The Tesla-coil Method for producing Free Radicals from Solids

Abstract

MOST of the methods in current use for producing radicals from crystalline solids for study by electron spin resonance involve the use of high-energy radiation and therefore require comparatively expensive and elaborate equipment. Papazian1,2 showed that several substances, including hydrazoic acid and methyl iodide, condensed from the vapours at liquid-nitrogen temperature developed colour when sparked with a Tesla-coil; this was attributed to free-radical formation. Using the electron spin resonance technique we have found that radical concentrations as high as 1018/gm. (approximately 10−3 mole 1.−1) can be obtained by applying the discharge from an ordinary vacuum leak-tester to finely ground crystals of many organic substances contained in partially evacuated electron spin resonance specimen tubes. For low-melting solids, for example some vinyl monomers, the following procedure is sometimes convenient.

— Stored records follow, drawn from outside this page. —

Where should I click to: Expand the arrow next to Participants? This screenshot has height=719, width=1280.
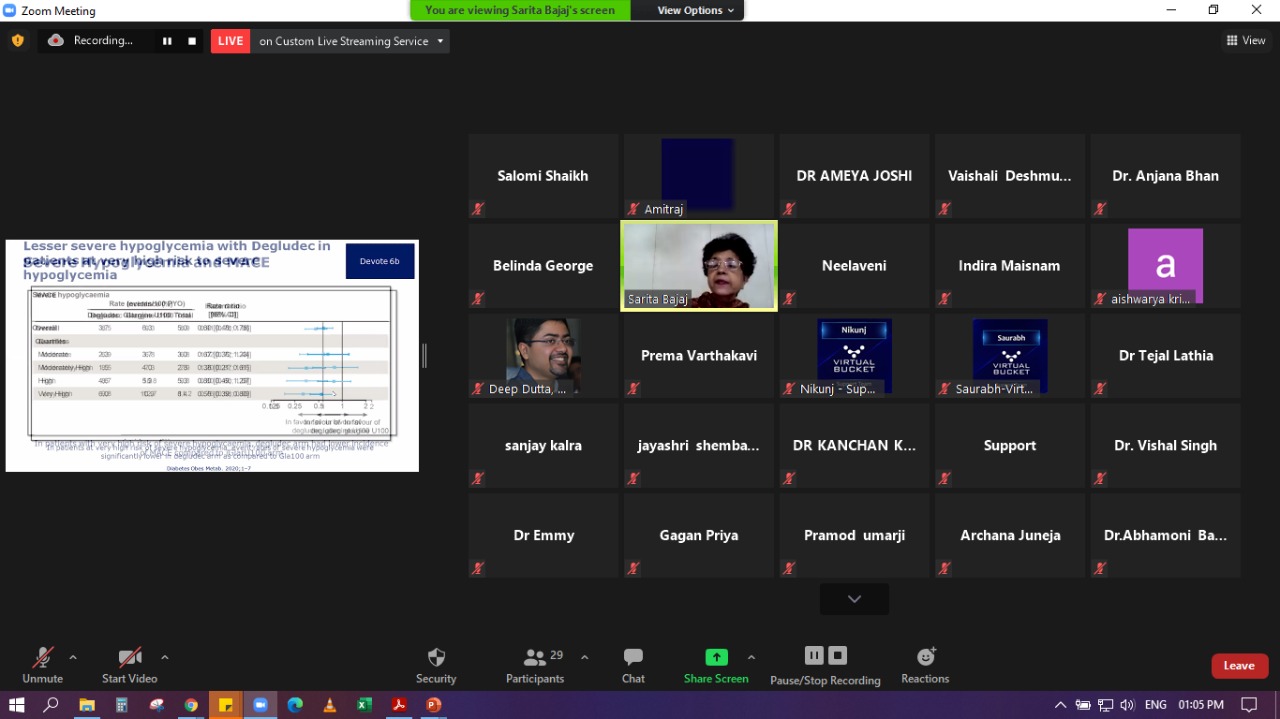pyautogui.click(x=584, y=657)
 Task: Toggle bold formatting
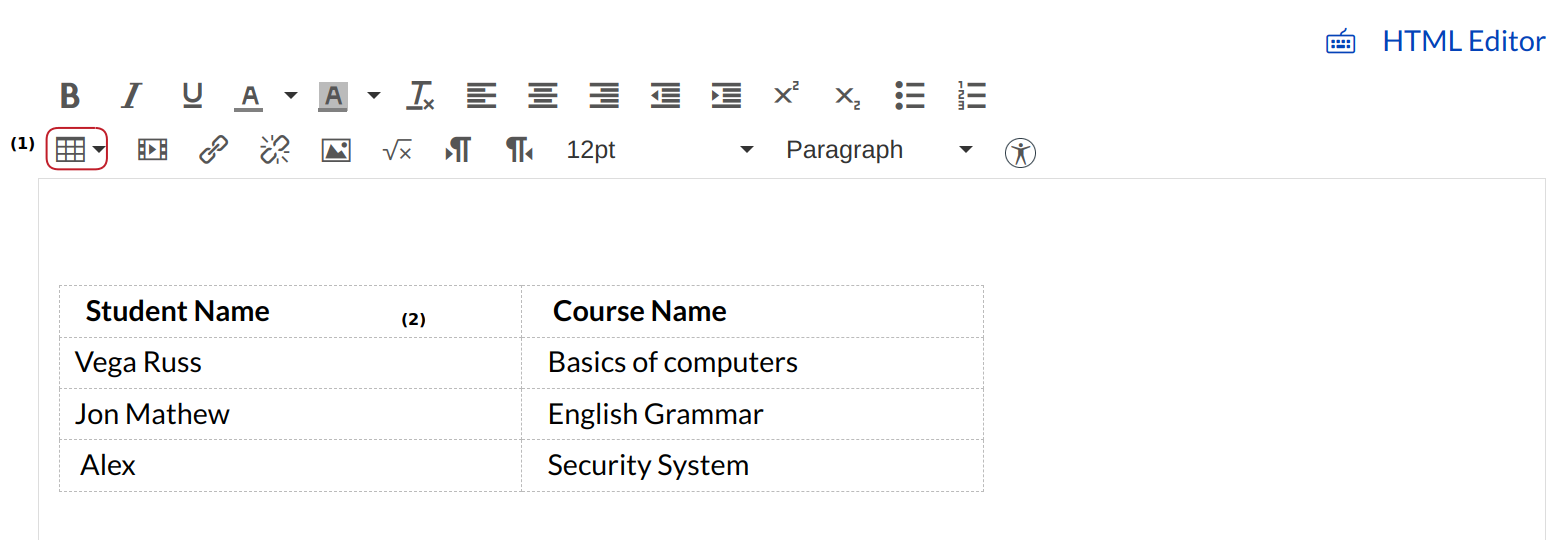pyautogui.click(x=69, y=96)

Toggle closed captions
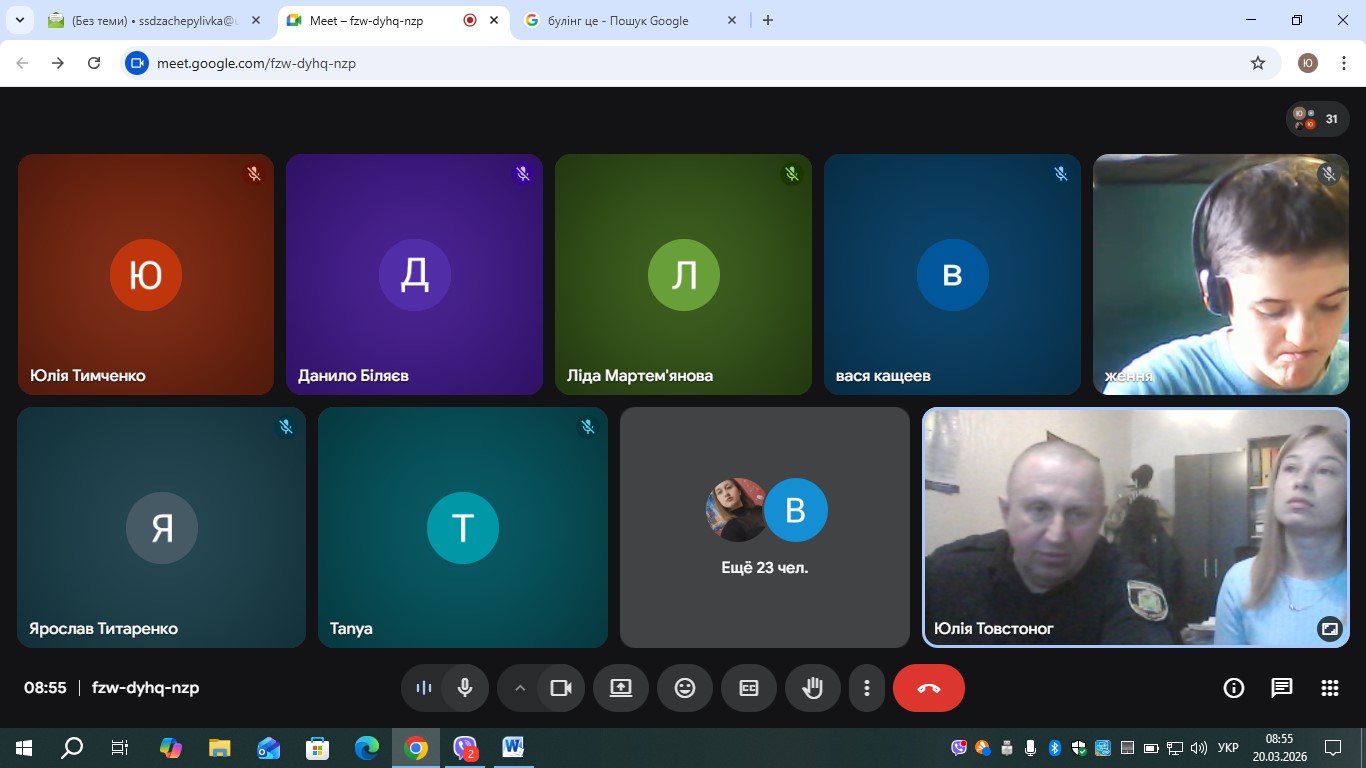coord(749,688)
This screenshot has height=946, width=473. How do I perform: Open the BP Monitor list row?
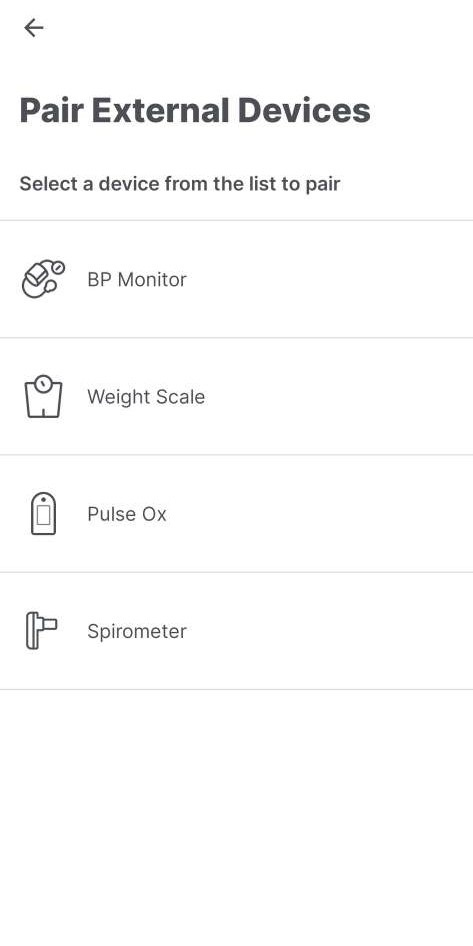(x=236, y=279)
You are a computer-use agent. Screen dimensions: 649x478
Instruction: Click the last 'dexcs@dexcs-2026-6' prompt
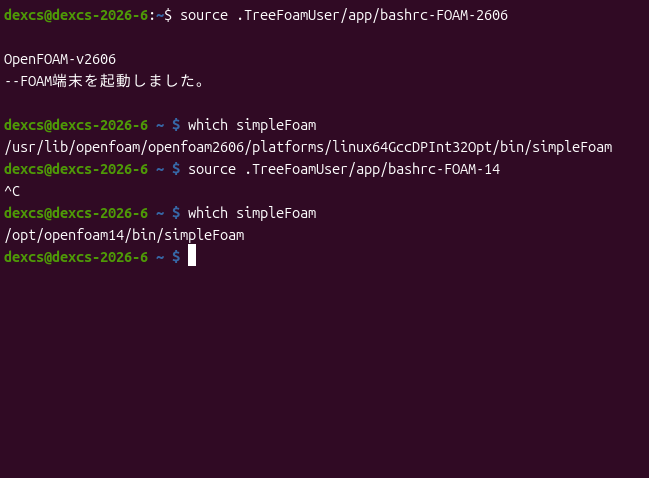76,257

The degassed liquid is frozen in a thin layer on the walls of the evacuated tube, which is then cooled to −195° C. and vibrated vigorously. The crystals are thus detached from the walls and deposited in a fine powder at the bottom of the tube. A suitable gas at a pressure of about 0.1 mm. mercury is admitted and the probe of the Tesla-coil applied in the neighbourhood of the crystals, the tube being maintained at a low temperature and preferably vibrating. With high-melting solids it suffices to grind the crystals finely in a mortar before introduction into the specimen tube. Nitrogen, hydrogen, argon and oxygen have been used, in order of decreasing effectiveness. The presence of a gas is desirable but not absolutely essential. The spectrum obtained is independent of the nature of the gas. Radical concentrations of the order of 10−4 mole 1.−1 are often produced in a few seconds by this technique. Substances examined include glycine, diketopiperazine, acrylamide, potassium and lithium methacrylates, acrylic, methacrylic, n-butyric and itaconic acids, acrylonitrile and polyacrylonitrile, all of which gave strong radical spectra. Surprisingly, a negative result was obtained with azo-bis-isobutyronitrile. The radicals from these compounds show widely differing thermal stabilities and reactivities towards oxygen.